Konsequenter Weise sind sexuelle Handlungen unter Erwachsenen erlaubt, solange es nicht zu vaginalem Verkehr kommt (Umkehrschluss aus §173 StGB).
Lediglich eugenische Argumente stützen das Inzestverbot und stammen aus Zeiten, als es die heutigen medizinischen und juristischen Möglichkeiten noch nicht gab und Sex zumindest doppelmoralisch eher der Fortpflanzung diente, als der Freude am Miteinander.
Schwenzer hätte ihre Karriere verbrannt, wenn sie diese Themen zeitgemäß durchdacht hätte, wie es ihr Auftrag war.

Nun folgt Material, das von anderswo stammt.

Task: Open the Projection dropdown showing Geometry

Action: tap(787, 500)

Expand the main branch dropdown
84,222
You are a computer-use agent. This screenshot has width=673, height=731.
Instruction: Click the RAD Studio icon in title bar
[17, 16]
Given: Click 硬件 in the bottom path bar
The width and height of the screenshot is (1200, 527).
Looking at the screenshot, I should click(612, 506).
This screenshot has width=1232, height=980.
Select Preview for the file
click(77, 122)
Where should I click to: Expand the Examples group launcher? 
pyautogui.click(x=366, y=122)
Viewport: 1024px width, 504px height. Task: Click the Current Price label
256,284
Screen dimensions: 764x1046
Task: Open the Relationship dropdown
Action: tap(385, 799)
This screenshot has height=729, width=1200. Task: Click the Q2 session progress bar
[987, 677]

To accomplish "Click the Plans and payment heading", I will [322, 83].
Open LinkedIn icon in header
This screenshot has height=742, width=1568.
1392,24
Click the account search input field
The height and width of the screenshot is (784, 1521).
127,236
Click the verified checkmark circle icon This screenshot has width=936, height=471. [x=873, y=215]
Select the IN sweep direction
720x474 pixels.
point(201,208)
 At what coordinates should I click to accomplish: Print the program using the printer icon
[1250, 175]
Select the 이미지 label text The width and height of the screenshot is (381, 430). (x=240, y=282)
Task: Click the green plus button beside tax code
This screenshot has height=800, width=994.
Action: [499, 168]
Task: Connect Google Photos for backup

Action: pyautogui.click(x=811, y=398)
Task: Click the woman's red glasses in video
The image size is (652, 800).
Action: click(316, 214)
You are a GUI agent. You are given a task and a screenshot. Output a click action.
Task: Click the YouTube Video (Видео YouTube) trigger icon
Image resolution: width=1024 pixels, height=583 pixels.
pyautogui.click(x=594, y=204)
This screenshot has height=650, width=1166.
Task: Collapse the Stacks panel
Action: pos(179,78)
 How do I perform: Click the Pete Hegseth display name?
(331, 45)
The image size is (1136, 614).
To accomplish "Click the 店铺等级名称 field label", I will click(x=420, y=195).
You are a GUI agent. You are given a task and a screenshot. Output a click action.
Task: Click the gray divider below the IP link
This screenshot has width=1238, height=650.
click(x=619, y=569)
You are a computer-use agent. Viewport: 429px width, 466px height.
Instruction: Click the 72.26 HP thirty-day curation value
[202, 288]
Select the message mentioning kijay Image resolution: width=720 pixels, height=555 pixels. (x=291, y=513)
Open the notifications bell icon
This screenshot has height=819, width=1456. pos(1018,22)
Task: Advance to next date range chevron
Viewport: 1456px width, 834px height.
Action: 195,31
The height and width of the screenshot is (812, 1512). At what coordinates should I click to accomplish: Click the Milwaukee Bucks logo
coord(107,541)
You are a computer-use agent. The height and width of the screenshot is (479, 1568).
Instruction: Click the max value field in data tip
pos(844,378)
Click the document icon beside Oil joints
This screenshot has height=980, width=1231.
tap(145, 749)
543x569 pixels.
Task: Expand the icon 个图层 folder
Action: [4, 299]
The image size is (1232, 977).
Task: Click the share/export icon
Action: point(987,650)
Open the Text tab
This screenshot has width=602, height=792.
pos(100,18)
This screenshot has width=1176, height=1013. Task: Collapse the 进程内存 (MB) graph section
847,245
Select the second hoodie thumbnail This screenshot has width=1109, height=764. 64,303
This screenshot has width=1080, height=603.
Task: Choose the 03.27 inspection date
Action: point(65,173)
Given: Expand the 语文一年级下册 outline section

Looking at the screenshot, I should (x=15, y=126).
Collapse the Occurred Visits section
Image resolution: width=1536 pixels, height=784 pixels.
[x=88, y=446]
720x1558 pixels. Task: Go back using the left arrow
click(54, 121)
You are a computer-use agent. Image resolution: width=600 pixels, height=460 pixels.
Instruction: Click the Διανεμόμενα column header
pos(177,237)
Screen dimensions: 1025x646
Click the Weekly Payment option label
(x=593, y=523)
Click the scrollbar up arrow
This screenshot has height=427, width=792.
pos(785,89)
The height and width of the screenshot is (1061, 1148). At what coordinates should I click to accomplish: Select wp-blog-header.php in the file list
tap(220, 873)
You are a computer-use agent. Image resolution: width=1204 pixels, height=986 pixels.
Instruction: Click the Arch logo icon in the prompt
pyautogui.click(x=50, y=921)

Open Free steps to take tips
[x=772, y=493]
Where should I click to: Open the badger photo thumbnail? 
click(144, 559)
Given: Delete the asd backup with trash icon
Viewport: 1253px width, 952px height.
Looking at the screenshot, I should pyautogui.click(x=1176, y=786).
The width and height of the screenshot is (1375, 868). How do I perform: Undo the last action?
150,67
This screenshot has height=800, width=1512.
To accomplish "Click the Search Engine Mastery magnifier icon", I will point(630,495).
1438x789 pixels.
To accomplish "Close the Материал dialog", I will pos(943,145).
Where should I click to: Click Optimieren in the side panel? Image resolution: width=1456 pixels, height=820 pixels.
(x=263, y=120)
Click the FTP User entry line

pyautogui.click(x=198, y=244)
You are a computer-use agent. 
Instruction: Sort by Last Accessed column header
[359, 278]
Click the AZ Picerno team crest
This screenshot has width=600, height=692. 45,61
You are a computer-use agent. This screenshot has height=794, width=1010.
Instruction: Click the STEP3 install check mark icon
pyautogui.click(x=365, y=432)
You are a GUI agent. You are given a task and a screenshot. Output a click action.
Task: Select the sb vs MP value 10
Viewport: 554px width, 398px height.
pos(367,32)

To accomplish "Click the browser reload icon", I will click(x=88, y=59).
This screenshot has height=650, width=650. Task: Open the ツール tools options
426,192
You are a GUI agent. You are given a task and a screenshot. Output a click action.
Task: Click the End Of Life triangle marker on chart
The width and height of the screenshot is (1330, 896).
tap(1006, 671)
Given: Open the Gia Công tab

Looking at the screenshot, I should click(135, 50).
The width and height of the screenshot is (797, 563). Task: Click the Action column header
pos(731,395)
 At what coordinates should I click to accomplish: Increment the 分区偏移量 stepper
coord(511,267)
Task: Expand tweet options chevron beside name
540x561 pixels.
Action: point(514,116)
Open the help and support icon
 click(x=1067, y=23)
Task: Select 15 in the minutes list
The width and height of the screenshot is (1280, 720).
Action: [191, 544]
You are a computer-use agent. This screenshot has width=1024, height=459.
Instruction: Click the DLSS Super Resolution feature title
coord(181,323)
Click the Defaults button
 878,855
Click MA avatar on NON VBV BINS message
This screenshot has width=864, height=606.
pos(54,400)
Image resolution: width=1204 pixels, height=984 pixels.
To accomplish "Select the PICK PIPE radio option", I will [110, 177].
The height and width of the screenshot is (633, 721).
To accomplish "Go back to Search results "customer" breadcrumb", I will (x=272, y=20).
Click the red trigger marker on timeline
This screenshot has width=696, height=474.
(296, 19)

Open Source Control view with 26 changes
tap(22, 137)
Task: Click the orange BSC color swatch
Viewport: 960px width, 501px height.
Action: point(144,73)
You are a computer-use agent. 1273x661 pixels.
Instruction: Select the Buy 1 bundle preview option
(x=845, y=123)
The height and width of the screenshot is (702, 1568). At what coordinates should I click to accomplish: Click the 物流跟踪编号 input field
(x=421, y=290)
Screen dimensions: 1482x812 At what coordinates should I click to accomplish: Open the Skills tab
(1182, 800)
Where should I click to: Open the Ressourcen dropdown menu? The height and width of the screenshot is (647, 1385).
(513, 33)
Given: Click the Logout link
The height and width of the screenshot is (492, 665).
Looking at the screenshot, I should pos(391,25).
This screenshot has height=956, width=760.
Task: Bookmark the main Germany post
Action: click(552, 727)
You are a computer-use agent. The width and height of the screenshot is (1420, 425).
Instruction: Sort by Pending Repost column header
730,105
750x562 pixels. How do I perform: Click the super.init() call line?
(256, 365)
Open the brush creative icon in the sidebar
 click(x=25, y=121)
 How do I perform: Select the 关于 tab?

Schwenzers vorsichtige Einladung zum Denken erscheint mir deshalb eher als Simulation zeitgemäßen Denkens aus politischer Rücksichtnahme. Logisch - schließlich ist das Justizministerium ihr Brötchengeber, und wes Brot ich ess, des Lied ich sing'. Das scheint "Die Freie Welt" doch glatt übersehen zu haben...
Eine derartige Wallung als Wirkung zeigt, wie tabu das Thema ist. Und Tabus haben irgendwann mit Verstand nichts mehr zu tun, und werden durch Emotionen für lange Zeit bis hin zum Denkverbot zementiert.
Es wäre schade, wenn die Polyamorie als Zutat gleich mit in diesen Denktabueintopf fallen sollte.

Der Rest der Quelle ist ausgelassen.